**GOAL OF THE EXERCISE**: The answer must consist only of the lines from the line with "Expand the Disease Associations section" to the line with "Task: Click the greyed-out Cancel button", both included, exactly as they stand below.

**MATERIAL FOR THIS EXERCISE**:
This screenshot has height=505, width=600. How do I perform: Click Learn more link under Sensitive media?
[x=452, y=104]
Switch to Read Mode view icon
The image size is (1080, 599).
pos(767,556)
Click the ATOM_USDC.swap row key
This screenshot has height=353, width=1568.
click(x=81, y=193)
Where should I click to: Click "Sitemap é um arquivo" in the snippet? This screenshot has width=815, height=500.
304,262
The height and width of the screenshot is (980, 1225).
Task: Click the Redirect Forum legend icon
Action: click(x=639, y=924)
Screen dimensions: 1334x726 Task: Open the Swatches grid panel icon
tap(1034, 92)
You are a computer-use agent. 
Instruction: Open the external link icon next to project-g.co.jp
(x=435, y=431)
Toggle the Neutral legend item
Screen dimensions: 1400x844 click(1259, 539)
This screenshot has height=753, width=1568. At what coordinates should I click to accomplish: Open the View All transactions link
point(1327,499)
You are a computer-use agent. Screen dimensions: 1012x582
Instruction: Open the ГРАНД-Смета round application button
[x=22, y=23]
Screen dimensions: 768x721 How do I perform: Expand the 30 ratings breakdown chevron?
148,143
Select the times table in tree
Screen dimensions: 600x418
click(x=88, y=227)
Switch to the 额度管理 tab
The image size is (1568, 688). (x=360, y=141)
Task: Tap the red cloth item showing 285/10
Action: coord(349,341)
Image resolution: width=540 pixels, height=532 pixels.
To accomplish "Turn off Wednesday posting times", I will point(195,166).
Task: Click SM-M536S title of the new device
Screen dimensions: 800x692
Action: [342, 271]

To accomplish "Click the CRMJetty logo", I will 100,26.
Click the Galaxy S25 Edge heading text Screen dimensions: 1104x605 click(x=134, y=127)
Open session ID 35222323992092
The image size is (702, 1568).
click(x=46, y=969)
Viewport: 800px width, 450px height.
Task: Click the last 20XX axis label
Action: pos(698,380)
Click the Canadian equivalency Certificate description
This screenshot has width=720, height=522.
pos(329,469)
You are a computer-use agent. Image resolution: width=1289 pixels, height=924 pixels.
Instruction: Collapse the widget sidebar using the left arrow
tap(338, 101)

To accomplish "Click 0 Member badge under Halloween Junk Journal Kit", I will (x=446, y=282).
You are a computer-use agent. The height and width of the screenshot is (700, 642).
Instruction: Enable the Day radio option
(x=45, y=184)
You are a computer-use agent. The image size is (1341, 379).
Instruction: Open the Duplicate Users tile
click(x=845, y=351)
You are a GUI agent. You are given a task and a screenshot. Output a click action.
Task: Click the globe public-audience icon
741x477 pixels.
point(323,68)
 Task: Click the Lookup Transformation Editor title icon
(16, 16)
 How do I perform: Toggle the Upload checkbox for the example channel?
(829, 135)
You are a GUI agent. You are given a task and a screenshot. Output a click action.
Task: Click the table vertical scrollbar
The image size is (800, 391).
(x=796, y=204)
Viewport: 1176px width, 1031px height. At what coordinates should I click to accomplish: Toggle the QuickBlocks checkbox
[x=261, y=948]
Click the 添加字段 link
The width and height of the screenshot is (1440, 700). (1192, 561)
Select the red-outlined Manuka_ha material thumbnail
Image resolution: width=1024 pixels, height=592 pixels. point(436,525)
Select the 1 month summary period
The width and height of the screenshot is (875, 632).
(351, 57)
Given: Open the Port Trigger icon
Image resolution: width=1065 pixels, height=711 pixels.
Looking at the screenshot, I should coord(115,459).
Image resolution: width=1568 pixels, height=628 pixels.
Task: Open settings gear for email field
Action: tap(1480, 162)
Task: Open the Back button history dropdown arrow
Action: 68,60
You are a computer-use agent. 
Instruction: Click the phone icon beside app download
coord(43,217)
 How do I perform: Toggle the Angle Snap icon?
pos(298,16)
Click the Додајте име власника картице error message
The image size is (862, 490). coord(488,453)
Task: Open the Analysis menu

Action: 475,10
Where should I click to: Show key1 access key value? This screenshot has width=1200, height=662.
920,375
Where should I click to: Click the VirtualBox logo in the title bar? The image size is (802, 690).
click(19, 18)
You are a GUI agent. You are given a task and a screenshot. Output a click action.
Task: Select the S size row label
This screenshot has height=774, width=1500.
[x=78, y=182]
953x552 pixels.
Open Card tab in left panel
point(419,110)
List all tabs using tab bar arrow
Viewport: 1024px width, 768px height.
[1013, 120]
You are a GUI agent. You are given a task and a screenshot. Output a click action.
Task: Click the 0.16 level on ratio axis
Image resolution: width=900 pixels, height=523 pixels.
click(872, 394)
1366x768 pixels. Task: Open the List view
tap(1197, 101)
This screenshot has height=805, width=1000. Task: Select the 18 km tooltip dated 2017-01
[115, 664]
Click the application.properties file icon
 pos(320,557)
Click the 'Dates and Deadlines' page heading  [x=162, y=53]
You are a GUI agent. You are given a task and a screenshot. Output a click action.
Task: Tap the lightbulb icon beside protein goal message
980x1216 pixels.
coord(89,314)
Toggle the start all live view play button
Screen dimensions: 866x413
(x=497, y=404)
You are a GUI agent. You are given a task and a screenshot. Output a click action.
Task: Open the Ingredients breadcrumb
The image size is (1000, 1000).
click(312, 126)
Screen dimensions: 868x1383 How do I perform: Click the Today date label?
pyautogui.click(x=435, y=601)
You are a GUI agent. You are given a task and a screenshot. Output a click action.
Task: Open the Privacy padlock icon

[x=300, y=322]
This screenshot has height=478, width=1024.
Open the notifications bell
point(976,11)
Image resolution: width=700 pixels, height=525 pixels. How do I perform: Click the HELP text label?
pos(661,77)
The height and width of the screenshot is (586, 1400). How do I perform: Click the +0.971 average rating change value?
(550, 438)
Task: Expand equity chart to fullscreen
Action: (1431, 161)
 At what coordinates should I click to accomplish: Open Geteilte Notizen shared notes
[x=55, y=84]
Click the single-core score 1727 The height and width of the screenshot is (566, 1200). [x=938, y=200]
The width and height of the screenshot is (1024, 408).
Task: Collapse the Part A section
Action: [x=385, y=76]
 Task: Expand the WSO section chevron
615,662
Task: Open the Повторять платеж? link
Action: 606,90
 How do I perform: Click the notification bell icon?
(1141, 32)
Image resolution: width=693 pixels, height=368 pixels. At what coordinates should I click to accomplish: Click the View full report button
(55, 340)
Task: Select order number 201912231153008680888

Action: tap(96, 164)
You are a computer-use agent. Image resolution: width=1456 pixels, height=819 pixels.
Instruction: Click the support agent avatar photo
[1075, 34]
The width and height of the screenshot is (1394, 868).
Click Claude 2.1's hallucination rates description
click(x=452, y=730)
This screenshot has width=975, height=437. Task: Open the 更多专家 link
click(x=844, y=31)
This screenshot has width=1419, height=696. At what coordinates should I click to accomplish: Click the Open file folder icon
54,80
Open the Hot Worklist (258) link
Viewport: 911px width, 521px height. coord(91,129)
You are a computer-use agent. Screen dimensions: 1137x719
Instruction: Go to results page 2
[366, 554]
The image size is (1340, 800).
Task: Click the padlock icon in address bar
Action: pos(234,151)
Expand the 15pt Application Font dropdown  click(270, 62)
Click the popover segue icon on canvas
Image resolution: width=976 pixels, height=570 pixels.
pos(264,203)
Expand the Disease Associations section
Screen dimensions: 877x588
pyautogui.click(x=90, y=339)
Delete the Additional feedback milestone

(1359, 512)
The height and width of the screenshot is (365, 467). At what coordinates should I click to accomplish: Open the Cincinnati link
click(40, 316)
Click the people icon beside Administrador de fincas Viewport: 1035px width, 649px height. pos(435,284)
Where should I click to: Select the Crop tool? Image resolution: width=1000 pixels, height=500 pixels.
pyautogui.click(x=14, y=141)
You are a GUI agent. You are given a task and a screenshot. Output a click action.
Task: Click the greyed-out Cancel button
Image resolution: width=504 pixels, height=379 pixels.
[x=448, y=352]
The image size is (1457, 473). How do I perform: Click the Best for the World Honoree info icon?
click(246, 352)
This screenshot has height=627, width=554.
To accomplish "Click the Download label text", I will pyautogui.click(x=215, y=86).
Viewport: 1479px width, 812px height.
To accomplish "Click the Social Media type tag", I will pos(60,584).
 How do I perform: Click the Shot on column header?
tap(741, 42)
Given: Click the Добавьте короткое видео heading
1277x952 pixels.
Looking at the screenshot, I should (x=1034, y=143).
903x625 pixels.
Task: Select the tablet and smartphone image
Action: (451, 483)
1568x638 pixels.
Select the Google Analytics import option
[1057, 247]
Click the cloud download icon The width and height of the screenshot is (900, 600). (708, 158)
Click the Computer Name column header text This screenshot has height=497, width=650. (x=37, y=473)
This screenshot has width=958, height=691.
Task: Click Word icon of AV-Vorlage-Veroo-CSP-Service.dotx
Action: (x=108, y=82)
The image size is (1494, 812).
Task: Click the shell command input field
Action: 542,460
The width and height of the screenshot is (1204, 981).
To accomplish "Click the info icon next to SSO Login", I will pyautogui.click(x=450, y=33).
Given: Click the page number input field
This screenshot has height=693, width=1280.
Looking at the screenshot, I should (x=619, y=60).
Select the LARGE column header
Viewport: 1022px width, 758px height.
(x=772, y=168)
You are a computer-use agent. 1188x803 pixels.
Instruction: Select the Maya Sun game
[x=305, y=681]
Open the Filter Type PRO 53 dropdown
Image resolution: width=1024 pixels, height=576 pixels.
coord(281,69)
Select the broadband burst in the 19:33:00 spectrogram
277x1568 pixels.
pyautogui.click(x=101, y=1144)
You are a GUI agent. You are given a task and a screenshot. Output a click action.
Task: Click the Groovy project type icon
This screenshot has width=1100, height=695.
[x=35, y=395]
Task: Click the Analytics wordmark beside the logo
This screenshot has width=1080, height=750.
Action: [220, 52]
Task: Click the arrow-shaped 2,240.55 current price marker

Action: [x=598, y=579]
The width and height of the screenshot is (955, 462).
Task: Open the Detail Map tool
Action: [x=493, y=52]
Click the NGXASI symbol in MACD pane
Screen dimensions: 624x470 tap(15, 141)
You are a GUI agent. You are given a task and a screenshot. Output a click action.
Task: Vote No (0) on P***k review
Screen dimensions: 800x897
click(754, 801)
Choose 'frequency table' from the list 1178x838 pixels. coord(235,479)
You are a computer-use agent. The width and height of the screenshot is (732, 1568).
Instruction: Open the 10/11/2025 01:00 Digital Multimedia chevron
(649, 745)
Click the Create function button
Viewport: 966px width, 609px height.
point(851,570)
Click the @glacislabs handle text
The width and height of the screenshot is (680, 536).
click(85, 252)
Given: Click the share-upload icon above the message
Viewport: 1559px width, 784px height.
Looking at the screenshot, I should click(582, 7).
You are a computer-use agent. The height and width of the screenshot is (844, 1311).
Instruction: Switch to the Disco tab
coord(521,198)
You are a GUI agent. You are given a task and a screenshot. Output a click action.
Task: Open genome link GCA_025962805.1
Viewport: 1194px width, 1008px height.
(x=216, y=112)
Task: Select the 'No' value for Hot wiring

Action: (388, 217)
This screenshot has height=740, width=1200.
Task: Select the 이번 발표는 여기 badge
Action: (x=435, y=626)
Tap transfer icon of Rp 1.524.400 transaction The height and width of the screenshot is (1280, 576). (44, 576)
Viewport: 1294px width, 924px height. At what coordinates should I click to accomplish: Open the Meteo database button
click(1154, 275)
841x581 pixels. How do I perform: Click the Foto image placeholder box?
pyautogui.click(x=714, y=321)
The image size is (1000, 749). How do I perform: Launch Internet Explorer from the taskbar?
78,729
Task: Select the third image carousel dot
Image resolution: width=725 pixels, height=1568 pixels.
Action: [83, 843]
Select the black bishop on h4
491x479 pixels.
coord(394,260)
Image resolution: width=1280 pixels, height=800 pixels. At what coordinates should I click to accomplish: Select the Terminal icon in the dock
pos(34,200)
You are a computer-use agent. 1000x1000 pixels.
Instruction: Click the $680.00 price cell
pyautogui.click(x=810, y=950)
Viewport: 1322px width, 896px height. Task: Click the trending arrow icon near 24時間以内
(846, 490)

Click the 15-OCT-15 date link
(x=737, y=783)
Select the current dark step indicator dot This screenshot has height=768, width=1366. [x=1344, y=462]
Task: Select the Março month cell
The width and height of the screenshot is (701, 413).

**ANSWER BOX**:
Expand the Disease Associations section
Screen dimensions: 877x588
pyautogui.click(x=90, y=339)
Delete the Additional feedback milestone

(1359, 512)
The height and width of the screenshot is (365, 467). At what coordinates should I click to accomplish: Open the Cincinnati link
click(40, 316)
Click the people icon beside Administrador de fincas Viewport: 1035px width, 649px height. pos(435,284)
Where should I click to: Select the Crop tool? Image resolution: width=1000 pixels, height=500 pixels.
pyautogui.click(x=14, y=141)
You are a GUI agent. You are given a task and a screenshot. Output a click action.
Task: Click the greyed-out Cancel button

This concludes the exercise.